Melalui kerja sama ini, PTSI mengambil peran sentral sebagai Guardian of Assurance dalam industri TIC, khususnya dalam memastikan kredibilitas dan integritas ekosistem REC.
Peran ini diwujudkan melalui penguatan fungsi verifikasi dan sertifikasi atas atribut energi terbarukan, pengembangan sistem registri yang dapat ditelusuri, serta penguatan tata kelola dan mekanisme pasar yang akuntabel.
Dalam konteks ini, PTSI juga memperkuat peran Lembaga Penilai Kesesuaian (LPK) sebagai pilar utama dalam menjaga kualitas, ketertelusuran, dan integritas instrumen keberlanjutan.

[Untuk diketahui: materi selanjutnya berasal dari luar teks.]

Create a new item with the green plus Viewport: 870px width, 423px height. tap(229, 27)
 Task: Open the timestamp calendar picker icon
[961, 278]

| Baca juga: Industri Lokal Aceh Makin Tumbuh Berkat Dukungan Hulu Migas |
Direktur Utama Fajar Wibhiyadi menyampaikan bahwa kerja sama ini merupakan bagian dari upaya kolektif dalam menjawab tantangan transisi energi dan tuntutan global terhadap praktik keberlanjutan.
“Penandatanganan Nota Kesepahaman ini merupakan langkah strategis dalam memperkuat sinergi antar lembaga, khususnya dalam mendukung penguatan pengujian, inspeksi, dan sertifikasi, serta pengembangan ekosistem renewable energy di Indonesia,” ujarnya dalam keterangan tertulis, Jumat, 10 April 2026.

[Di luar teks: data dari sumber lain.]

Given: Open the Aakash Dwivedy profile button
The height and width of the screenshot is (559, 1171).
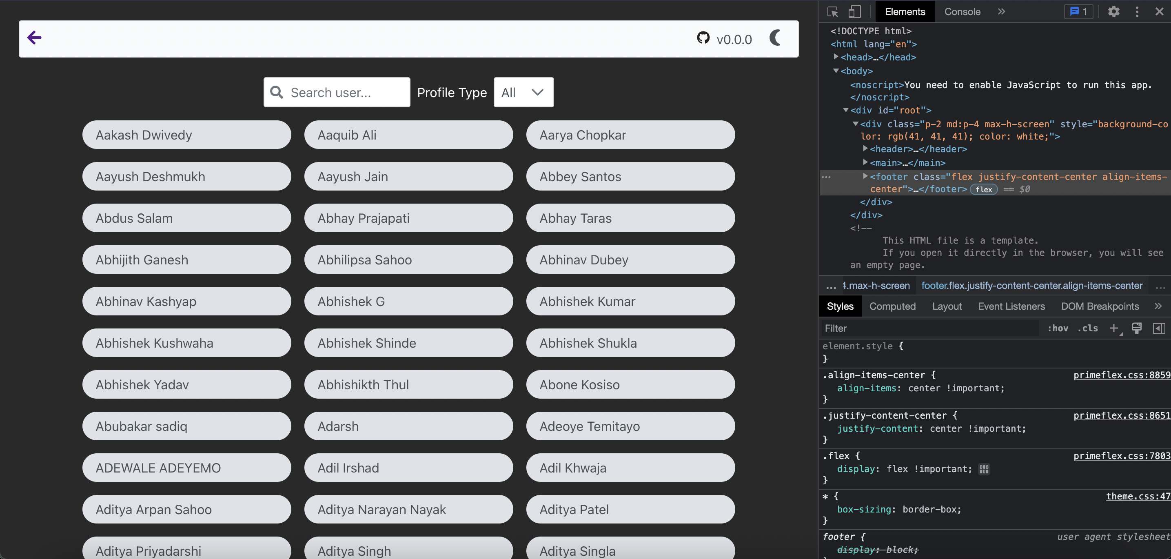Looking at the screenshot, I should pos(186,135).
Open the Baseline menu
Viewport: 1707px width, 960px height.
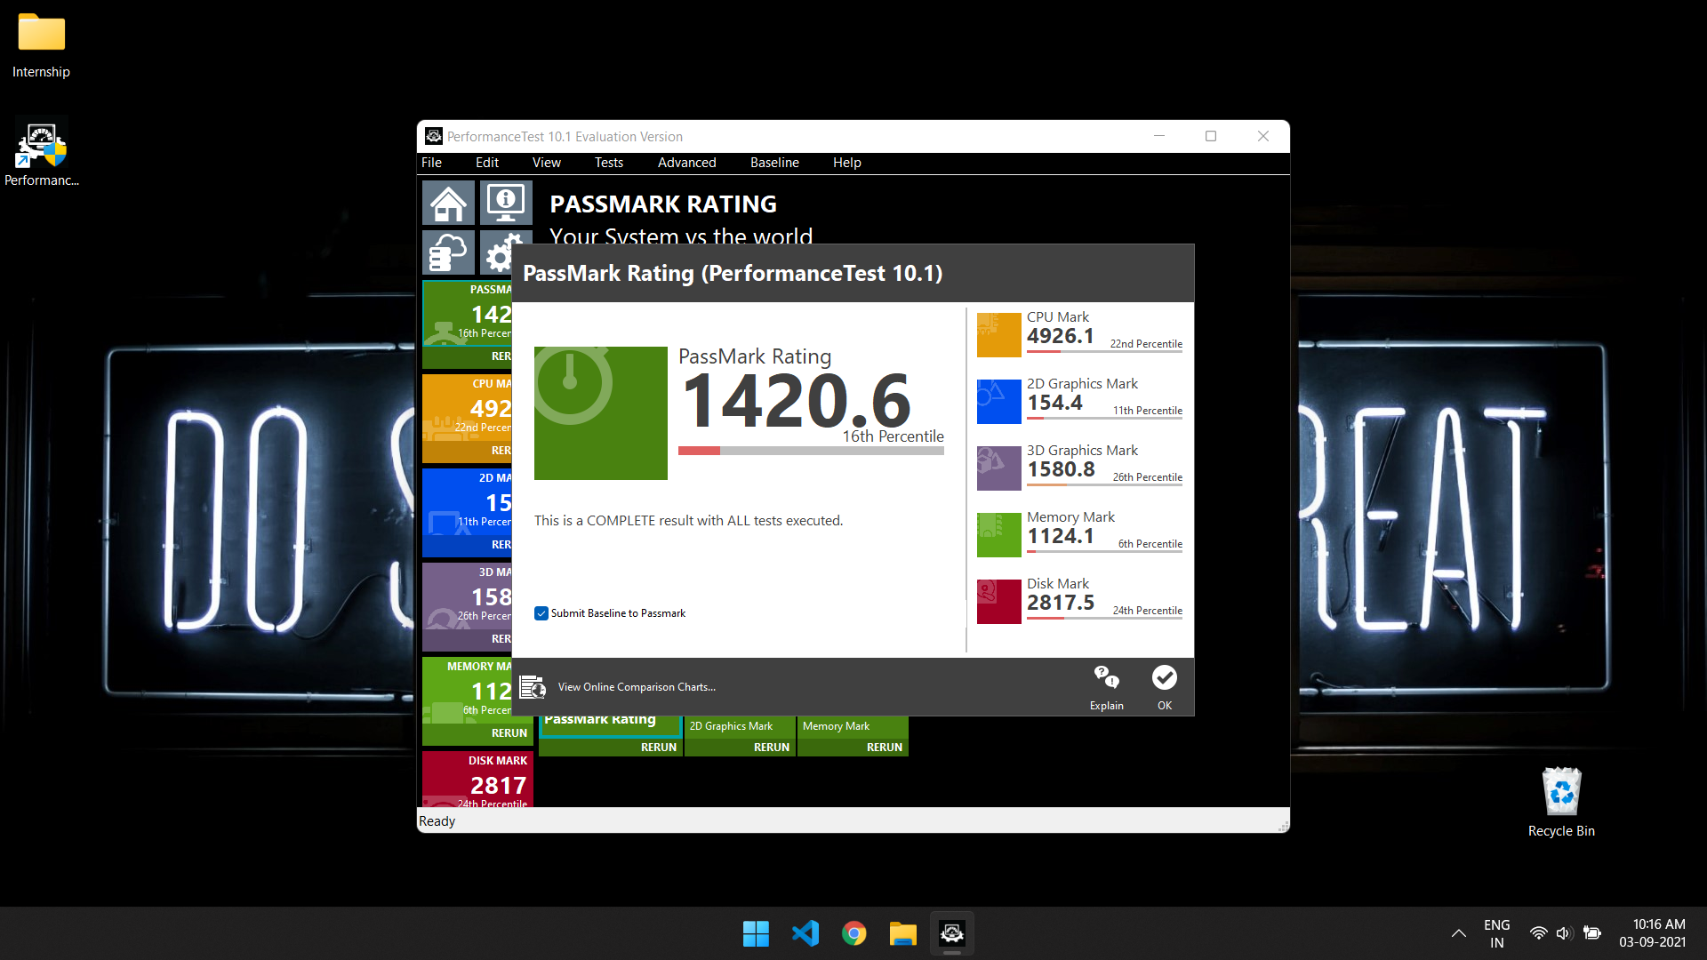click(x=773, y=163)
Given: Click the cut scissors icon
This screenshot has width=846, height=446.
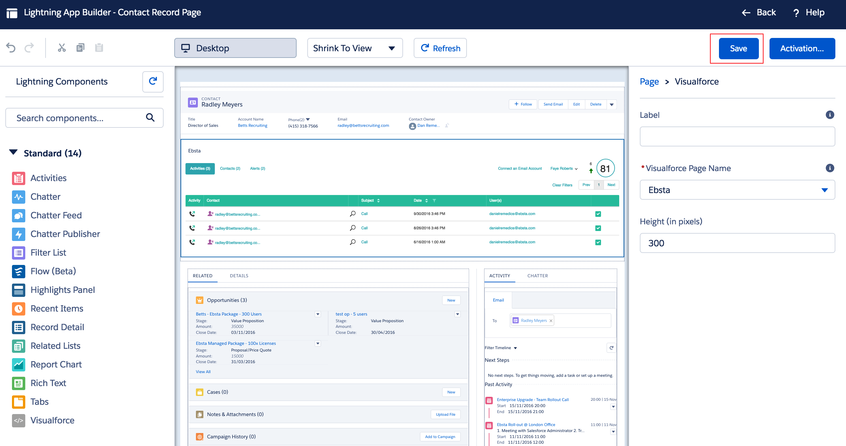Looking at the screenshot, I should pyautogui.click(x=62, y=48).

Ia menambahkan bahwa kolaborasi ini penting untuk memastikan Indonesia mampu membangun ekosistem keberlanjutan yang kredibel, transparan, dan berintegritas, serta selaras dengan kebijakan nasional dan praktik internasional.
Dengan adanya kerja sama ini, industri dan pelaku usaha memiliki akses terhadap instrumen REC yang terverifikasi dan diakui, sehingga dapat secara langsung digunakan untuk memenuhi kebutuhan dekarbonisasi dan komitmen ESG.
Pelaku usaha juga memiliki dasar yang lebih kuat dalam penyusunan pelaporan keberlanjutan dan akuntansi emisi, yang pada gilirannya meningkatkan kredibilitas di mata investor dan mitra global. Di sisi pasar, integrasi antara sistem verifikasi dan mekanisme bursa menciptakan transaksi REC yang lebih transparan, akuntabel, dan dapat ditelusuri, sehingga memperkuat kepercayaan dan likuiditas pasar.
Bahkan, lanjutnya, secara ekonomi kolaborasi ini membuka kanal konkret bagi pengembangan instrumen pembiayaan hijau, sekaligus mempercepat terbentuknya ekosistem perdagangan energi terbarukan yang terstruktur.
Hal ini secara langsung mendorong efisiensi biaya transisi energi bagi industri, serta memperluas peluang investasi pada sektor energi bersih. Sementara itu, bagi masyarakat, penguatan ekosistem energi terbarukan melalui mekanisme REC berkontribusi pada peningkatan pemanfaatan energi bersih, yang berdampak pada kualitas lingkungan, sekaligus menciptakan aktivitas ekonomi baru dalam rantai nilai energi berkelanjutan.